To use a friend's book as an example:
Normal People (https://www.amazon.com/Normal-People-Novel-Sally-Rooney/dp/1...)
Paperback: 304 pages, 0.6 inches, 8.3 ounces
Hardcover: 288 pages, 1.0 inches, 14.7 ounces
The hardcover has fewer pages but is 70% thicker and 80% heavier. The other dimensions differ only slighty (5.7 x 8.6 vs 5.2 x 8)
I checked two other recent releases and this seemed somewhat consistent. And even if the weight difference is mostly the cover, I would tend to think the cost of material to correlate linearly with weight (as your accusation also implies). So you are getting about twice the weight for about twice the price?
Printing costs are obviously only a fraction of the price. I wouldn't even be surprised if books were one of those goods where gross margins actually increase even when the price difference is lower than the increase in weight (the canonical examples are perfume and software).

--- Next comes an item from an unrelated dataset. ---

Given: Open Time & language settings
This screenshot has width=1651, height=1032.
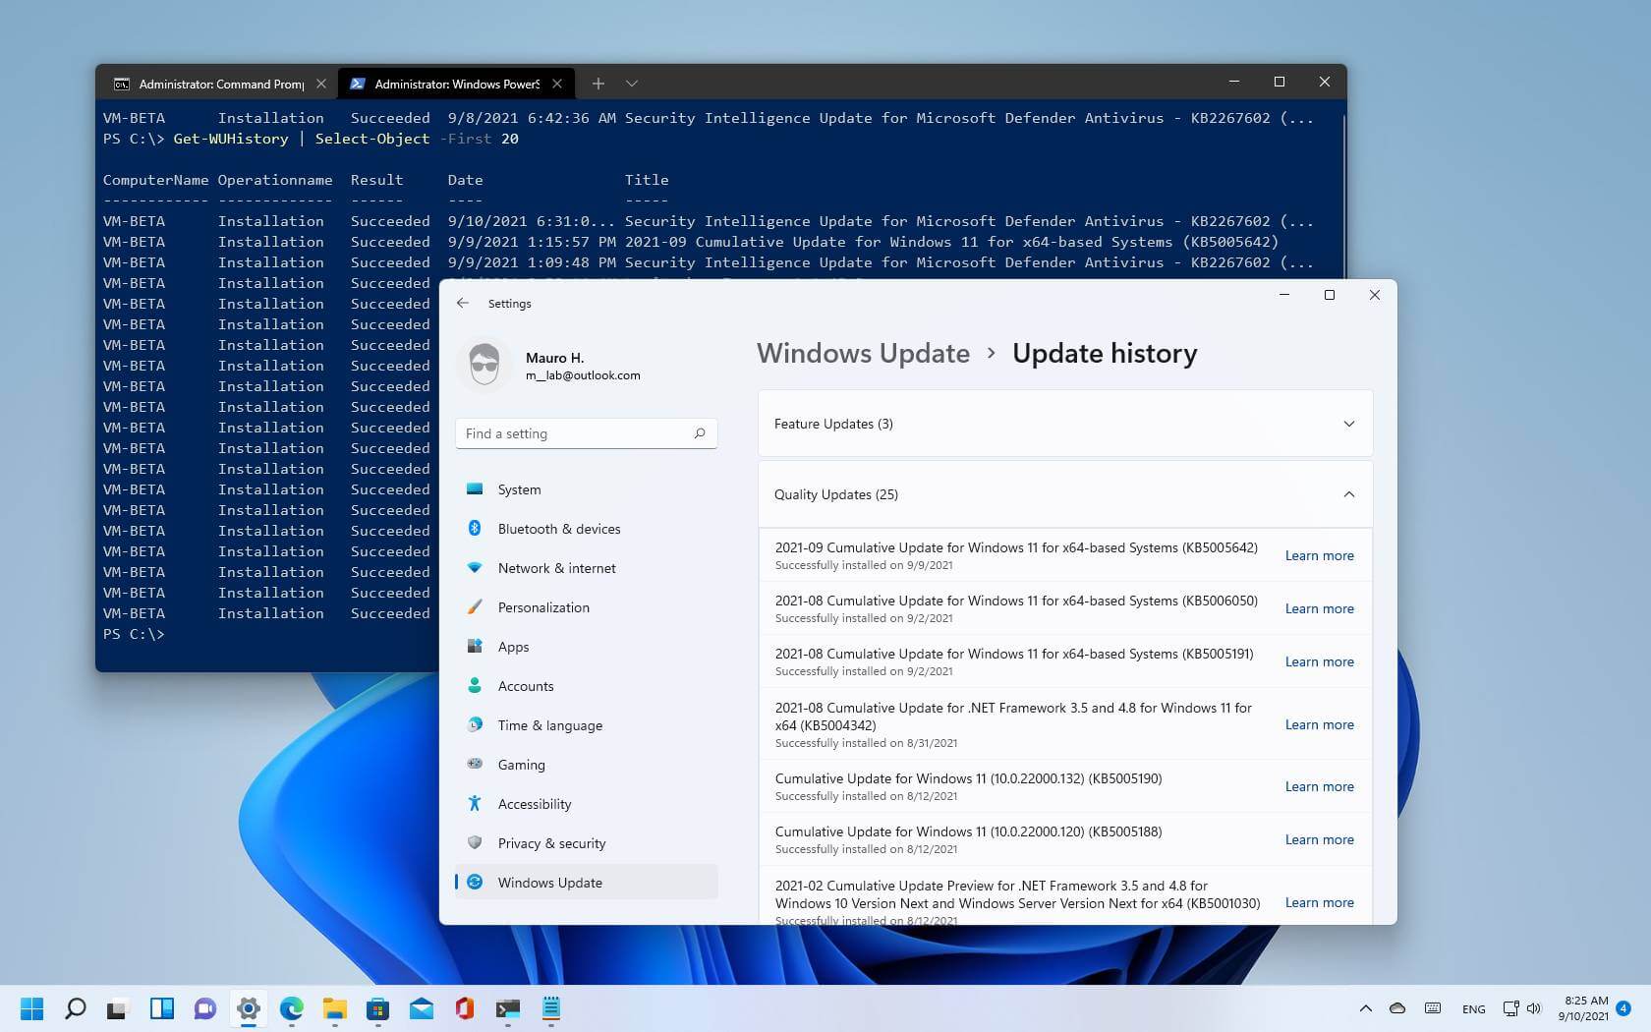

Personally, I don't care too much about paper thickness. The far more relevant quality issue used to be acid, with paper degrading within a decade. Today's paper is good for a few hundred years, so it wins any competition with those hand-sewn, thick, artisanal "quality products" of previous eras.
 Incidentally, the hardcover I looked up above sells for $9.95 while the paperback is $17.00 (both new). Go figure!